Problem:
Please convert the records below into a numbered list with one line per item, skipping any blank lines. Leave the pictures out of your answer.

Dataset content:
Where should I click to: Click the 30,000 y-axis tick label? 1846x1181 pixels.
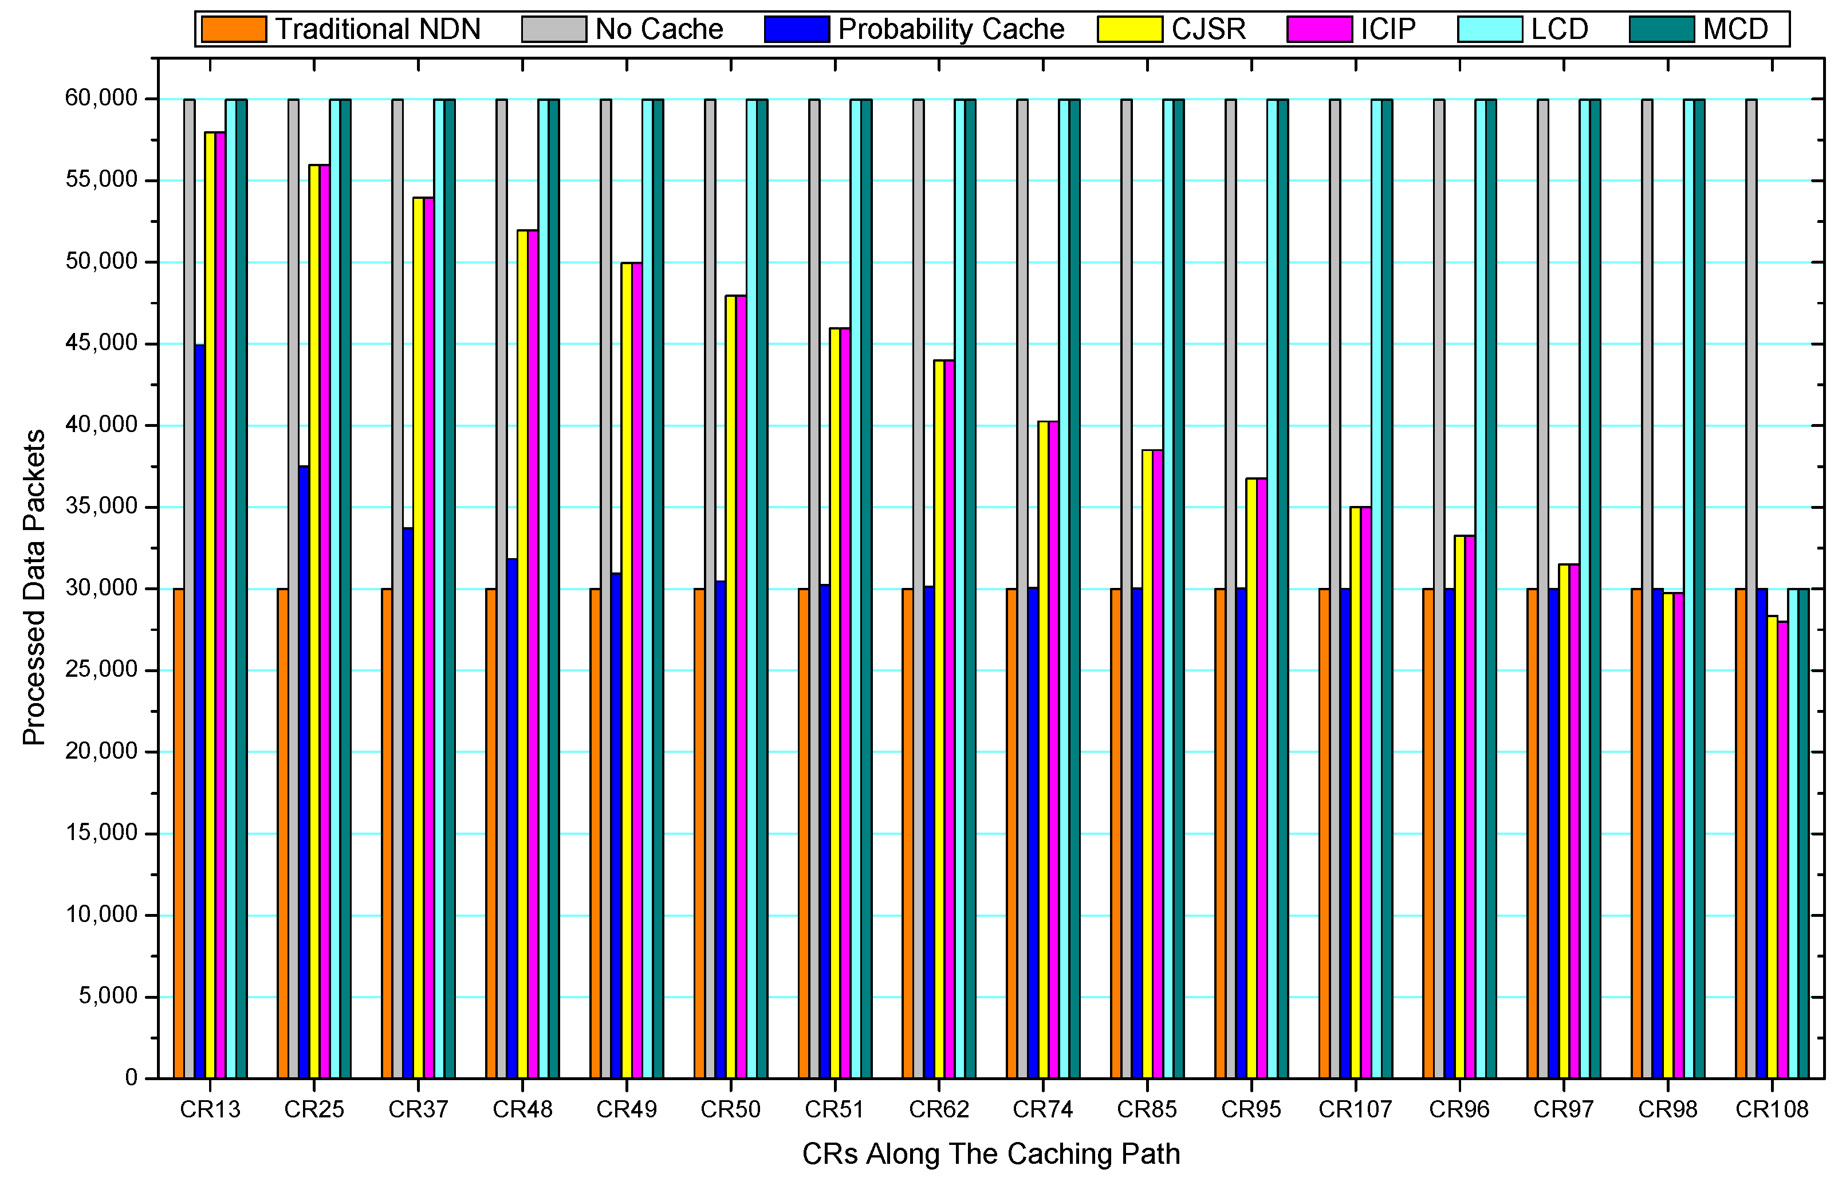pos(101,588)
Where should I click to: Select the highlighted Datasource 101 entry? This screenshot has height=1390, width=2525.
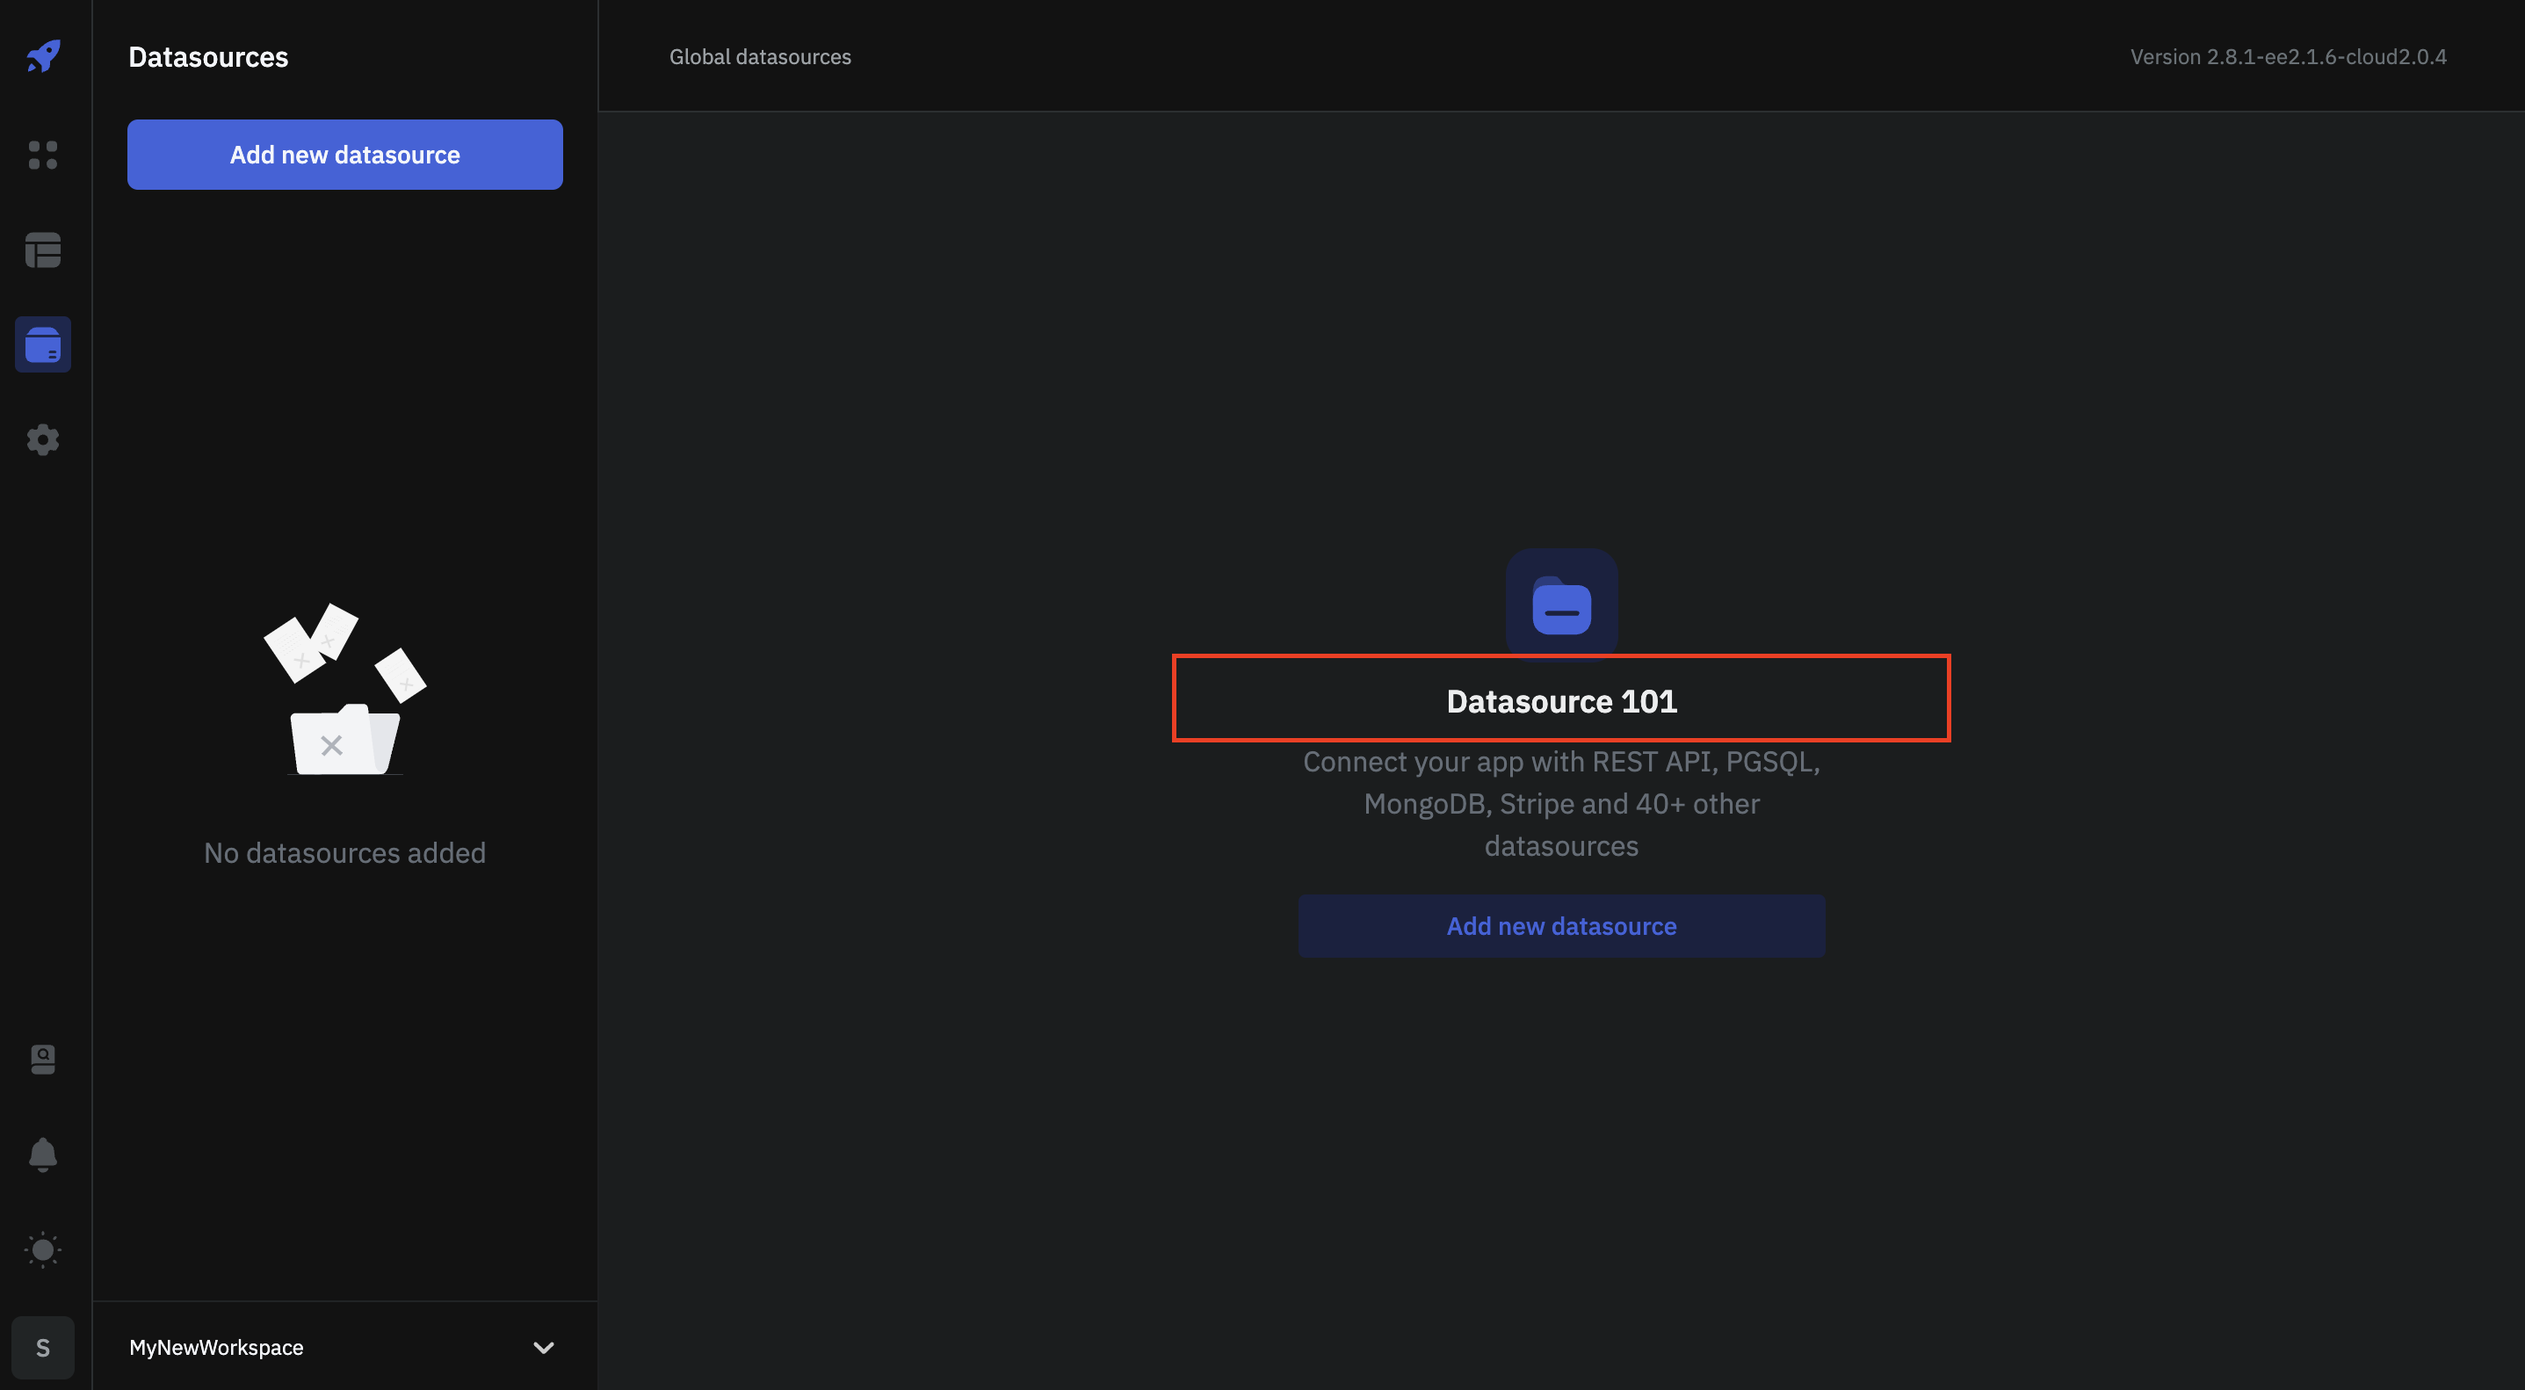[1560, 699]
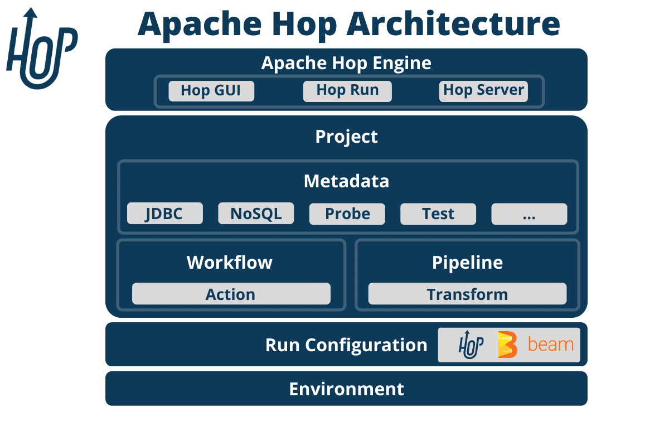Click the dark Environment bar
The width and height of the screenshot is (669, 446).
[x=347, y=389]
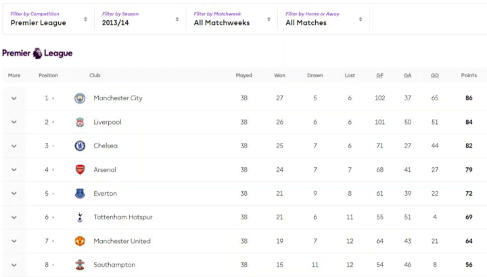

The answer:
1. Where should I click to: Click the 30,000 y-axis tick label? 1846x1181 pixels.
2. pos(101,588)
3. Where should I click to: Select the highlighted Datasource 101 entry? This screenshot has height=1390, width=2525.
4. [1560, 699]
5. Click the dark Environment bar
6. The width and height of the screenshot is (669, 446).
7. [x=347, y=389]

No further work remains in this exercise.